GERARDO SUÁREZ - @JERA_SUAREZ
26 de septiembre de 2015 / 06:38 p.m.

Dos minutos duró la sensación de romper la maldición. Rayados volvió a reincidir en su falta de manejo de un resultado a favor. Morelia, en 120 segundos, le quitó la ventaja para no volverla a recuperar. 2-2 y La Pandilla no reacciona.

Ahora no fue el césped, tampoco que alguien haya encendido el horno. El Monterrey sigue lejos de encontrar una mejor forma colectiva. La Monarquía, casi en estado de coma, no requirió mucho esfuerzo a la ofensiva para poner en predicamentos al anfitrión. La clave, aprovechar el mayor talón de Aquiles rayado: el balón parado.
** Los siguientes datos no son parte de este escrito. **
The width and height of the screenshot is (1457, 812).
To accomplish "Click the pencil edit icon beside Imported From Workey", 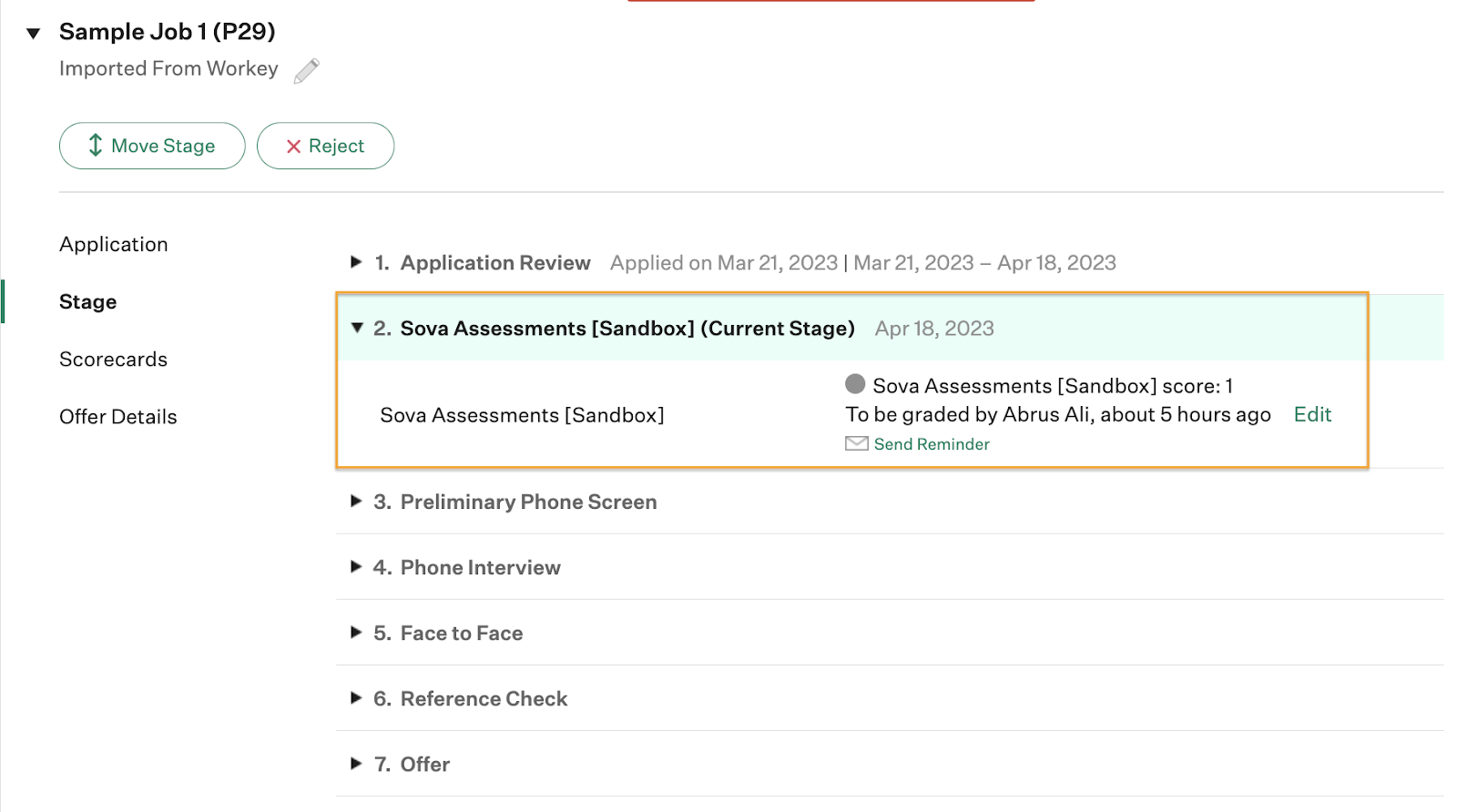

Como sucedió en el Clásico, los del Cerro de la Silla lucieron bien en gran parte del primer tiempo. Incluso, también se fueron al frente. Pablo Barrera (28') aprovechó un balón que soltó Cirilo Saucedo en el área, tras un disparo de Edwin Cardona.

Sin embargo, en dos minutos, Morelia regresó al partido, justo en su primer intento franco a portería. Carlos Morales cobró un tiro libre que Facundo Erpen remató completamente en solitario.

El Monterrey intentó retomar el dominio para el complemento. Fueron minutos de agobio por parte de La Pandilla y había una sensación que el de casa lograría el segundo. Y sucedió lo impensado.

Carlos Ochoa recibió un balón filtrado, tras un contragolpe, y definió con un fiero disparo raso al primer poste de Jonathan Orozco. Era el 74 y el respetable explotó en abucheos.

Y Rayados apeló a la heroica. A base más de empuje que orden, los del Cerro de la Silla consiguieron un penal que salvó la noche. Ignacio González detuvo un disparo de Cardona con las manos, decretándose la pena máxima, misma que el dorsal 10 facturó. 2-2 y a buscar el tercero.

Sin embargo, La Pandilla se quedó lejos de poder conseguir la remontada, pese a sus esfuerzos. Así, Rayados volvió a dejar vivo otro rival que en el papel era inferior y, a su vez, disminuye drásticamente sus chances de poder ir a la Liguilla.